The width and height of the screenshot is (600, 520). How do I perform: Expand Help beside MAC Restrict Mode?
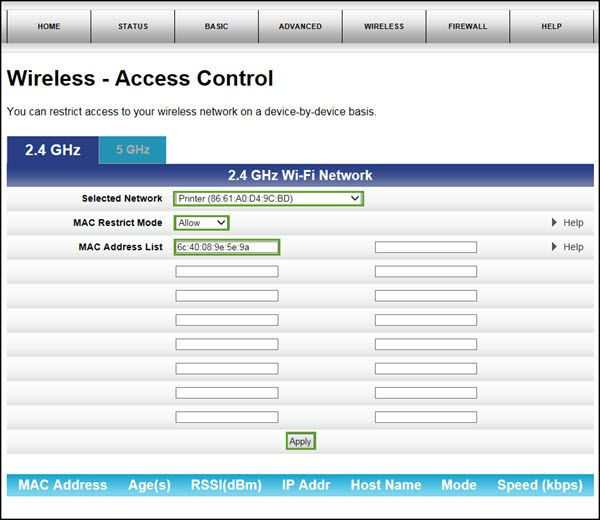tap(567, 223)
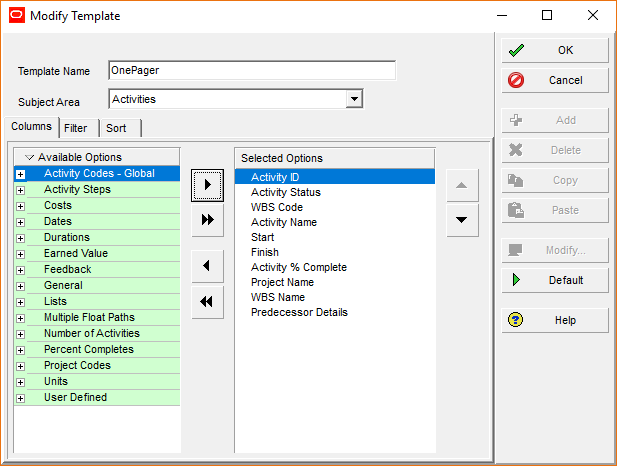This screenshot has width=617, height=466.
Task: Click the Default button
Action: [555, 280]
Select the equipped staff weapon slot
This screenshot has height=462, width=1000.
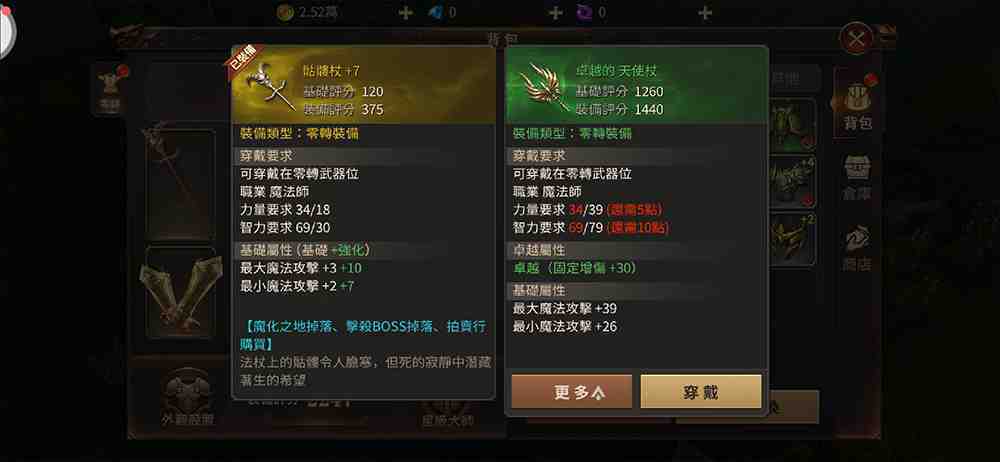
++++++
◆ **Instructions to follow**
Copy the data word for word and omit every picture.

◆ **Exercise output**
The width and height of the screenshot is (600, 520). How do I perform: Expand Help beside MAC Restrict Mode?
tap(567, 223)
This screenshot has width=617, height=466.
Task: Click the Default button
Action: [555, 280]
Select the equipped staff weapon slot
This screenshot has height=462, width=1000.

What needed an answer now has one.